PASSAGE SHOWN
*** Block opens ***

Alternatively, judges interpreted pain, blood, or fresh hymenal tears during a forensic examination to mean the rape survivor was not loose or that it was her “first” experience of sexual intercourse. For example, in Suresh Kumar’s case, the High Court of Chhattisgarh evaluated the medical evidence and held:

She was complaining pain and the vagina was admitting 1½ finger [sic] ….
From the medical report it is clear that the prosecutrix was not a girl of lax moral and she was not “habituated to sexual intercourse” and most probably, that was her first experience as the doctor has observed reddishness on her vagina and blood secretion and pain on touching the vagina.[117]

In another case, the court looked at medical evidence that showed the doctor had inserted two fingers “with difficulty,” and further, that “when the fingers were inserted there was bleeding.” Based on this, the court concluded that the survivor was not “habituated to sex,” and her “virginity was violated for the first time.”[118]

Especially in cases where a doctor has noted that hymenal tears are not fresh and two fingers passed easily, courts have used the information against rape survivors. In Gokul’s case, the court acquitted the accused and observed that:

The prosecution has also failed to show that the rupture of vagina was fresh. On the contrary, the evidence is that two fingers could easily enter in the vagina.… If [a] version given by the prosecutrix was unsupported by any medical evidence or whole surrounding circumstances were improbable and belief [sic] the case sent up by the prosecutrix, the Court should not act on the solitary evidence of the prosecutrix.[119]

Even where medico-legal reports show that two fingers have not easily passed, lawyers have used this in favor of the accused. For instance, one former public prosecutor said,

If the prosecutrix says she is raped and then it comes in medical evidence that two fingers have not passed, then it goes towards positive evidence for the accused. It is a critical piece of evidence for the defense. If there is penetration, then two fingers should pass.[120]

Similarly, medico-legal reports showing that even one finger passes with difficulty during the finger test have been taken as evidence that there was in fact no penetration.[121] Yet the finger test is not a reliable indicator of whether prior penetration has ever taken place.[122] Furthermore, the use of medico-legal findings against the prosecutrix run contrary to the Supreme Court decisions holding that penetration under the law does not require full penetration of the vagina and penetration to any degree is sufficient to prove a charge of rape.[123]

Defense Arguing Survivors’ Consent

Where medico-legal reports record findings such as “old tear” or “two fingers easily passed,” the defense has used them to argue that the girl or woman, who was “habituated to sex,” likely gave her consent and was not raped.[124] One former public prosecutor said,

Where the defense takes the line that there was consent [to sexual intercourse], usually they also look to medical evidence for support. And if the medical report says anything about the two-finger test, then they draw it out in court—saying she was “habituated” so consented and is falsely implicating the accused.[125] 

Another former public prosecutor said,

The finger test is relevant for the defense especially if the prosecutrix case is that the woman is unmarried [as opposed to a married woman who is assumed to be “habituated to sex”]. Then if the medical report says that two fingers have passed, the defense can show that she is habituated. This shakes the testimony of the prosecutrix.[126]

One former trial court and high court judge, who has adjudged many rape trials and appeals, stated that whether a woman was “habituated to sex” was irrelevant but said that the benefit of doubt was given to the accused in “borderline cases.” She said,

Every rape case is unique, so it is difficult to say whether generally the two-finger test will be relevant. But “admits two fingers” shows that the woman is used to sexual intercourse—it does not show anything else. But in borderline cases, the defense will get some benefit of doubt if it is shown that the woman is “habituated [to sexual intercourse].”[127]

Human Rights Watch found that many trial and appellate proceedings across the country have used this line of argument and courts have interpreted this in different ways.[128] In some cases, the courts accepted this argument, but eventually held that even though there might have been consent, it is irrelevant because the survivor was aged under 16 years at the time of the incident, which constitutes statutory rape (also known as “technical rape”) under Indian law.[129]

 

Medico-Legal Findings a Scientific Myth

Medico-legal opinion based on the finger test has no scientific value. Many forensic experts, gynecologists, and doctors in India have rejected it, saying that the finger test and related assessments are completely baseless, unscientific, and do not generate any reliable or valid information.

*** Block closes ***

[Source data]
*** Block opens ***

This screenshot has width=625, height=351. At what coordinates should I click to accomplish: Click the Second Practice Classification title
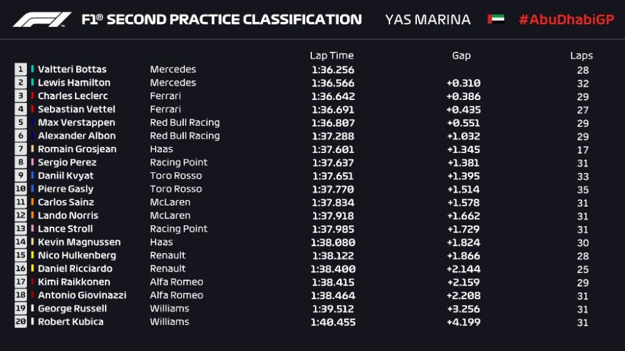pos(221,20)
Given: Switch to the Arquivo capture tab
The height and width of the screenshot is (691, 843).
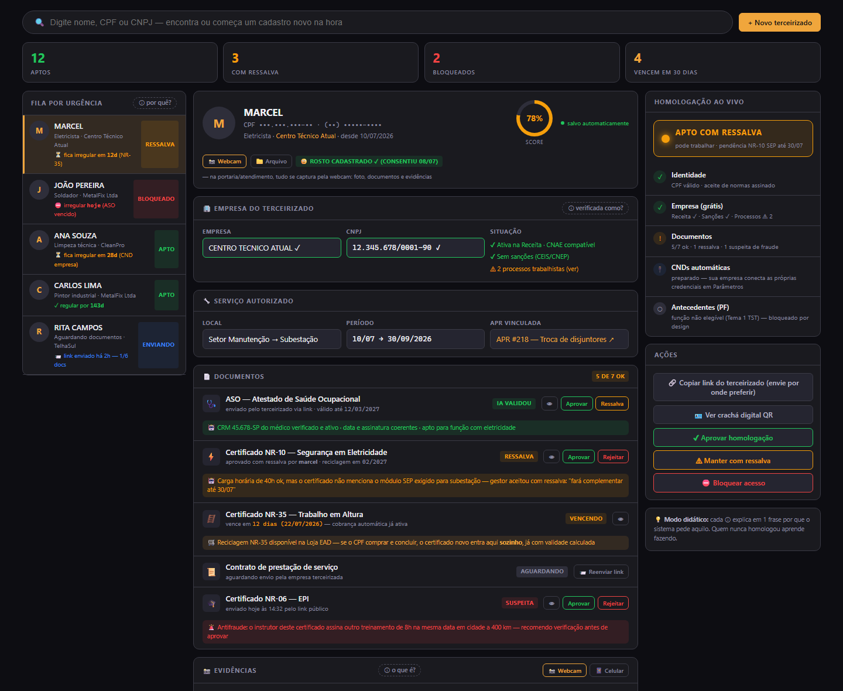Looking at the screenshot, I should (x=272, y=161).
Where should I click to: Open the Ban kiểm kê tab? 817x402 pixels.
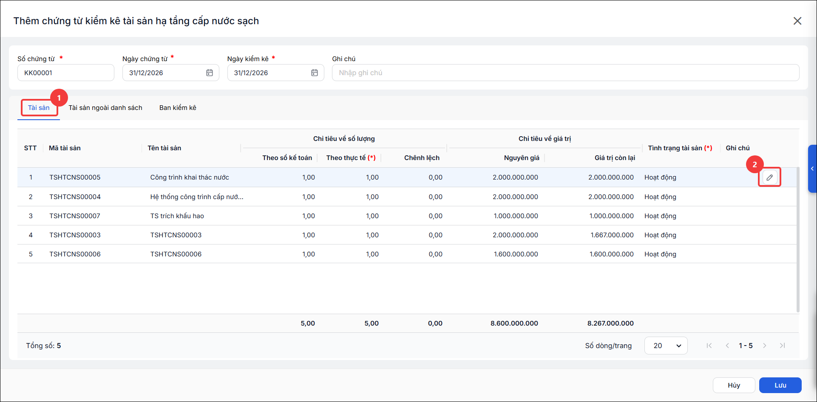point(178,108)
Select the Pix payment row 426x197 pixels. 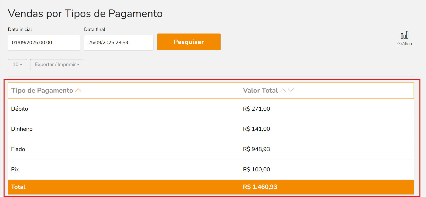click(211, 170)
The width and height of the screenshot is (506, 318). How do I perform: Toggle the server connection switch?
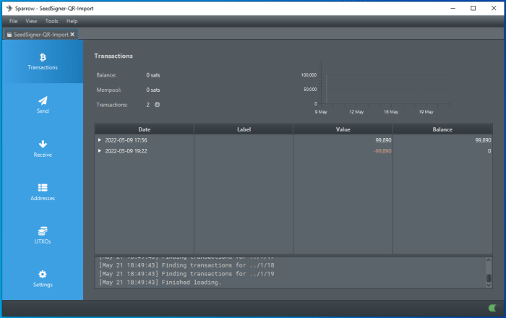(x=493, y=309)
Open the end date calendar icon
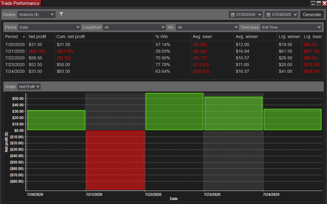This screenshot has width=327, height=204. (268, 15)
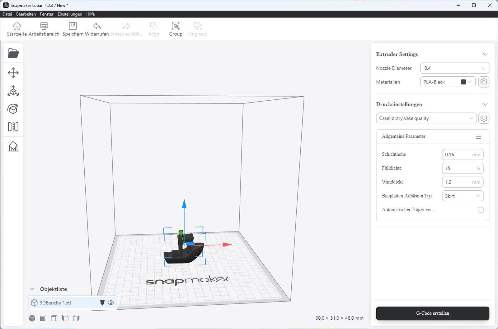The image size is (498, 329).
Task: Toggle visibility eye for 3DBenchy 1.stl
Action: coord(111,303)
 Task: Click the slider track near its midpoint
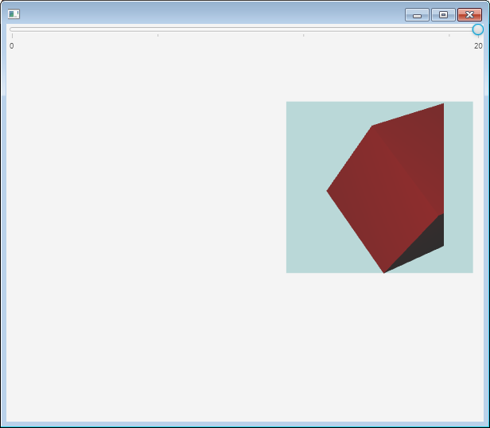click(244, 29)
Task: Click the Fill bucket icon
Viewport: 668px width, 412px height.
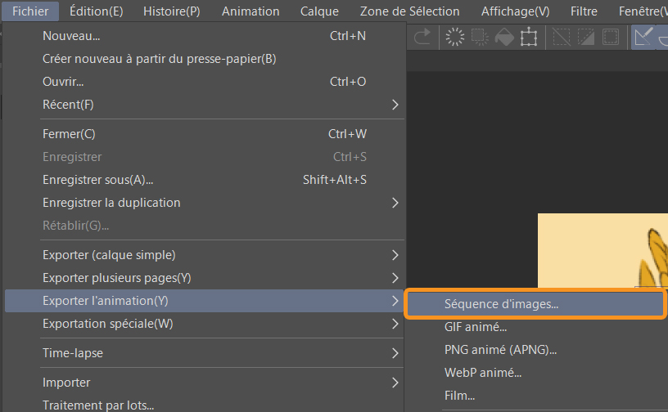Action: click(x=504, y=37)
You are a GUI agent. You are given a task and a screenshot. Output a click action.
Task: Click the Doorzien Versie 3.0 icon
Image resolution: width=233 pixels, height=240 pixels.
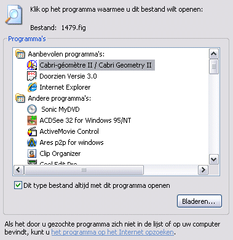pyautogui.click(x=32, y=76)
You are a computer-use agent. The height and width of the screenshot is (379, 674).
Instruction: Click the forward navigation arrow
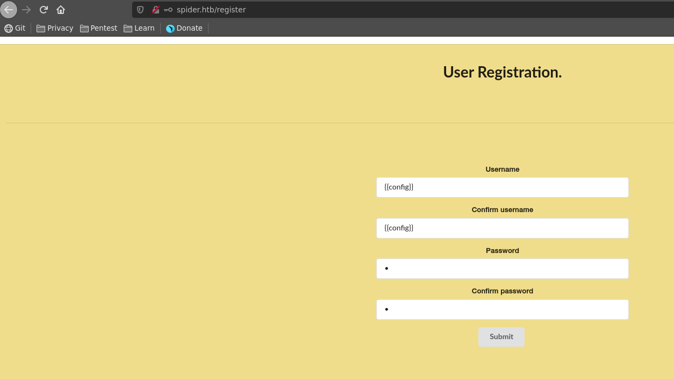[26, 10]
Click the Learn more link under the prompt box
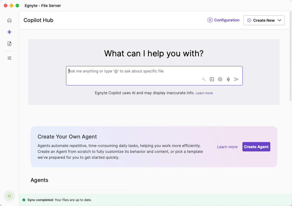Image resolution: width=292 pixels, height=206 pixels. tap(204, 93)
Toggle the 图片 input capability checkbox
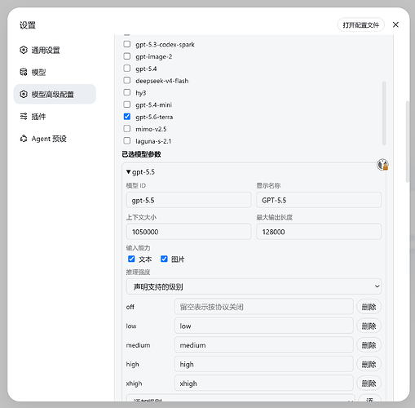The image size is (415, 408). pos(164,259)
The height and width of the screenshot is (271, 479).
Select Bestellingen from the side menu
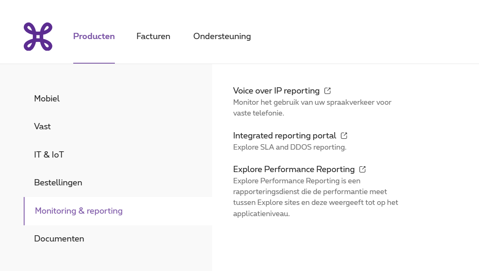58,182
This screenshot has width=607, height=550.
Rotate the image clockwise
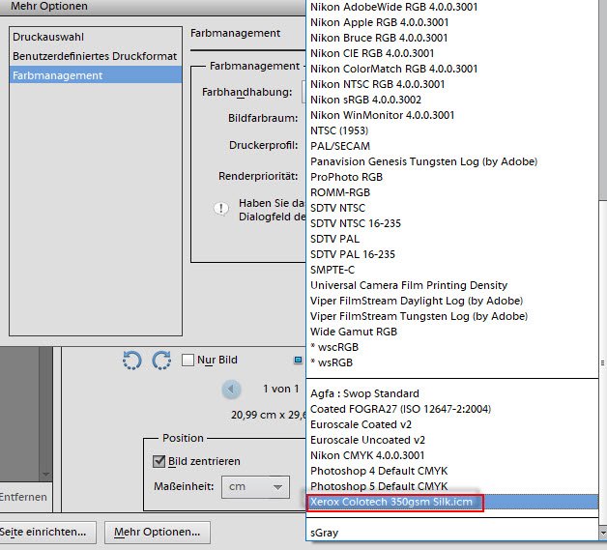[x=161, y=361]
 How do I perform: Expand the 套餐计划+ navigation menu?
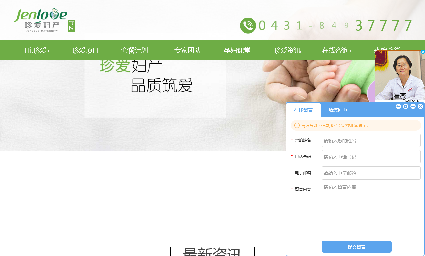point(137,50)
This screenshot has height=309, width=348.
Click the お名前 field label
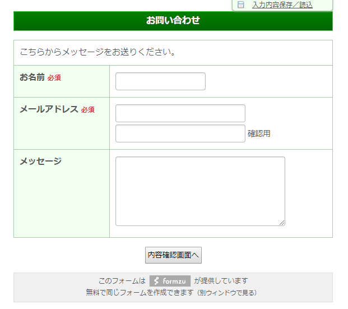click(32, 77)
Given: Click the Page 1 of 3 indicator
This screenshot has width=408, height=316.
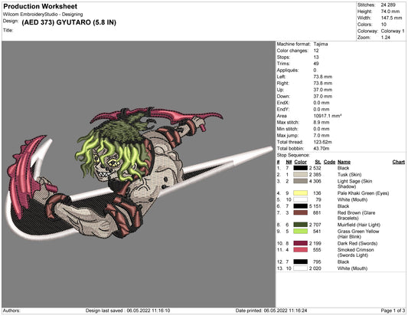Looking at the screenshot, I should (393, 311).
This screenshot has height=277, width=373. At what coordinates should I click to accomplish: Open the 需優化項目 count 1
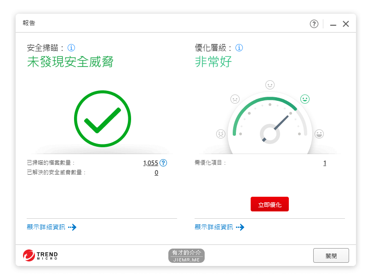[x=325, y=163]
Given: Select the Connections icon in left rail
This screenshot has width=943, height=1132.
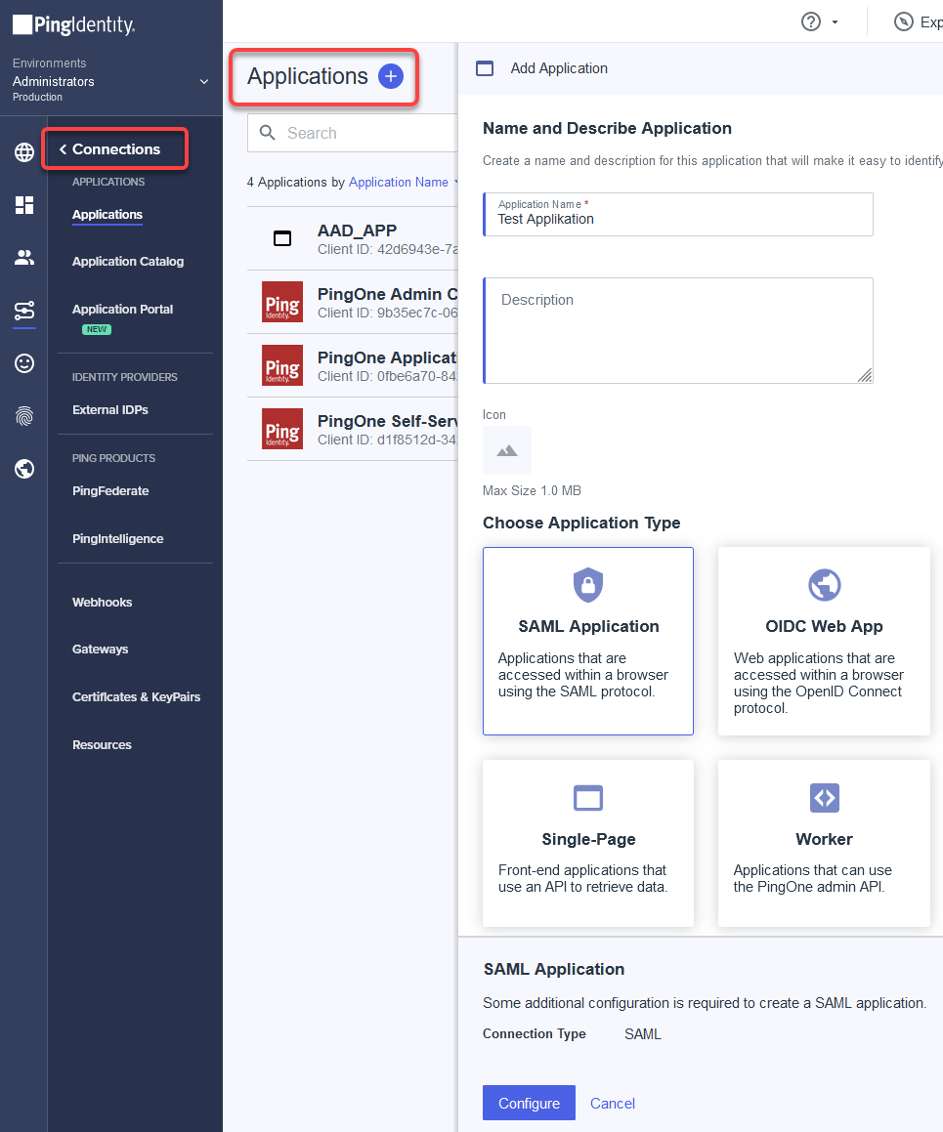Looking at the screenshot, I should click(24, 311).
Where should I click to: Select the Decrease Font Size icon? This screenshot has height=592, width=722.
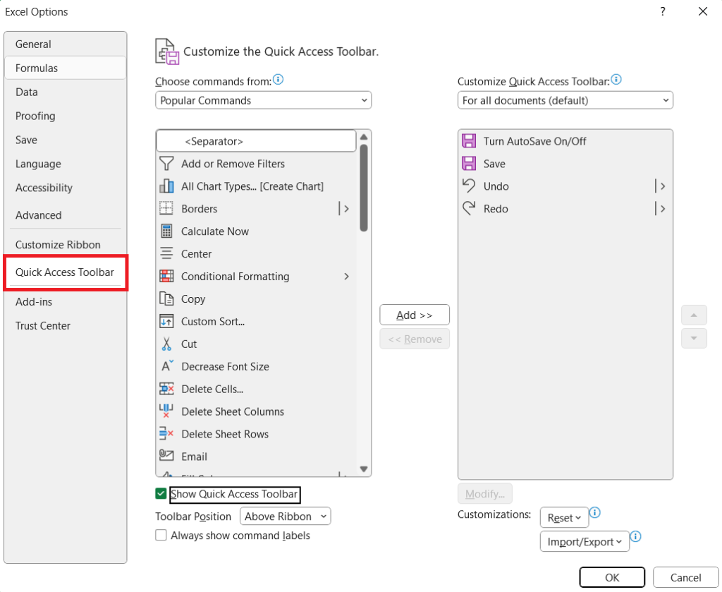coord(167,366)
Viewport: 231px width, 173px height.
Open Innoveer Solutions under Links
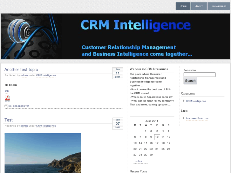197,118
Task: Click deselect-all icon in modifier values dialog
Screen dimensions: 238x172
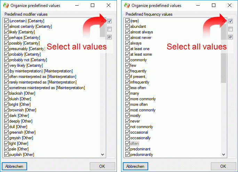Action: pos(109,29)
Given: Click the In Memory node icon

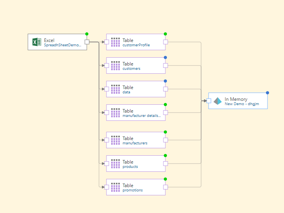Looking at the screenshot, I should click(x=217, y=101).
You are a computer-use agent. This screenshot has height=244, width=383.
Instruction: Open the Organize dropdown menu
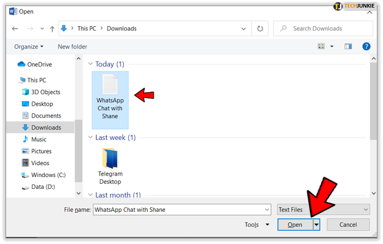(x=29, y=47)
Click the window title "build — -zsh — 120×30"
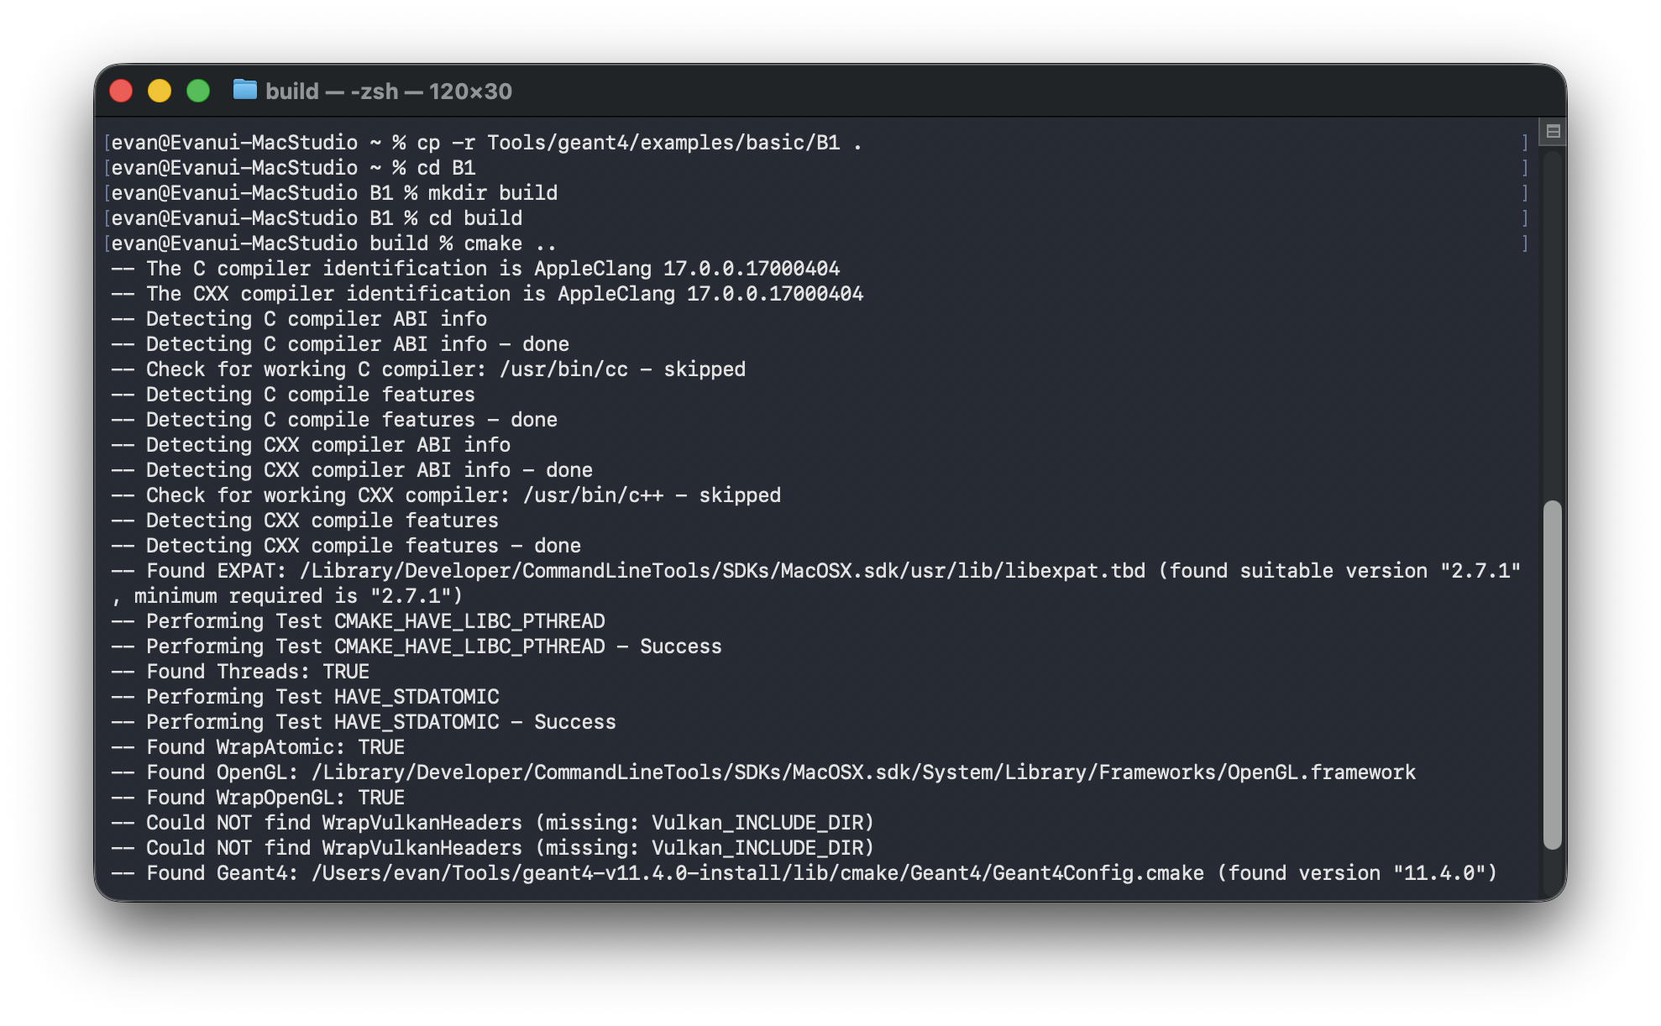 coord(388,91)
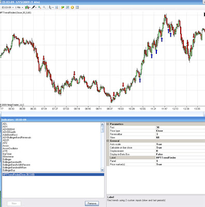Click the indicator list scroll down arrow

coord(102,170)
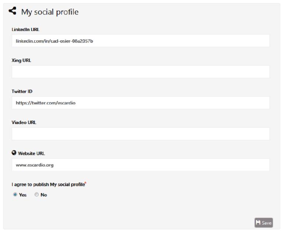This screenshot has width=283, height=231.
Task: Click the 'No' option label text
Action: pos(44,195)
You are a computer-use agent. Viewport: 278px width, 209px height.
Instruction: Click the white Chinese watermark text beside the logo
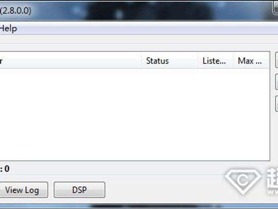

*** Block closes ***

YOUR TASK
According to the passage on the finger test in rape trials, what do Supreme Court decisions hold about penetration? The source data is not needed here.

ANSWER TO THE PROBLEM
Penetration under the law does not require full penetration of the vagina, and penetration to any degree is sufficient to prove a charge of rape.